(PASSAGE FOR REVIEW Opens)

Deny. Their denial tends to occur at two levels. The first is to acknowledge that there is a problem but to disown responsibility for it, instead blaming someone else. This is what may be happening when children say such things as the teacher never said I had to do that assignment…I did turn it in so she must have lost it, or she just doesn’t like me. Many children will take denial to a second, more guarded level, disclaiming responsibility for a problem by maintaining that it does not exist. They may insist that there is no such thing as ADHD. They may claim they don’t have it. They may acknowledge their difficulty in the classroom but attribute it to something else such as too little sleep or too many responsibilities. They may proclaim that they don’t care about school, don’t listen to criticism, don’t worry about grades, and don’t mind if they fall behind. Or they may attempt to avoid shame altogether by hiding their deficiencies behind a facade of competence, acting as though they have an abundance of self-assurance when in reality they have little. The implicit belief behind these means of denial is that they can spare themselves the shame of failure if they disavow the hope for success.
Get Angry. Nature gave us anger to help us defend against threats. In the instinctive context of “fight or flight,” it fuels the impulse to fight, and when the threat is external this is what we may prepare to do. However, we also use anger to defend ourselves against internal threats, including the prospect of experiencing the sense of worthlessness that typifies shame. Psychologists sometimes refer to anger as a secondary emotion, a less painful feeling that protects us from a primary, more painful one. For many ADHD children, anger is secondary to the sadness and self-loathing that are fellow travelers with shame.
Defy. Some ADHD kids will express their anger in the more intense ways that lead to negative behaviors and the other diagnoses so common among ADHD kids. These include Oppositional Defiant Disorder, Conduct Disorder, and a new diagnosis introduced in 2014, Disruptive Mood Dysregulation Disorder. These conditions are characterized by fits of temper or rage; by refusal to comply with adults and their rules; by disrupting the home or school environment; or, in the extreme, by causing harm to people and property. Even though a child may know that these patterns of behavior can create potential obstacles in the future, the risk often seems preferable to the emotional hurt of shame that seems certain in the present.

(PASSAGE FOR REVIEW Closes)

§ PROMPT 1
Decide whether each statement below agrees with the passage on ADHD and shame. Answer yes or no for each, and quote the words from the passage that decide it.
(a) Disruptive Mood Dysregulation Disorder was introduced as a new diagnosis in 2014.
(b) Psychologists sometimes refer to anger as a primary emotion.
(c) Some children may insist that ADHD does not exist.
§ PROMPT 2
Transcribe the part of the passage on ADHD and shame that opens with the words containing "Defy. Some ADHD" and closes with "in the present.".

(DATA EXCERPTS Opens)

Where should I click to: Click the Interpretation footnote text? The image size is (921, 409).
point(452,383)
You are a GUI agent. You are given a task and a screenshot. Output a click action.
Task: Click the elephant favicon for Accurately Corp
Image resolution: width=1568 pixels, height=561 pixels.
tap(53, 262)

(DATA EXCERPTS Closes)

§ EXERCISE SOLUTION 1
(a) Yes: "a new diagnosis introduced in 2014, Disruptive Mood Dysregulation Disorder"
(b) No: "Psychologists sometimes refer to anger as a secondary emotion"
(c) Yes: "They may insist that there is no such thing as ADHD."

§ EXERCISE SOLUTION 2
Defy. Some ADHD kids will express their anger in the more intense ways that lead to negative behaviors and the other diagnoses so common among ADHD kids. These include Oppositional Defiant Disorder, Conduct Disorder, and a new diagnosis introduced in 2014, Disruptive Mood Dysregulation Disorder. These conditions are characterized by fits of temper or rage; by refusal to comply with adults and their rules; by disrupting the home or school environment; or, in the extreme, by causing harm to people and property. Even though a child may know that these patterns of behavior can create potential obstacles in the future, the risk often seems preferable to the emotional hurt of shame that seems certain in the present.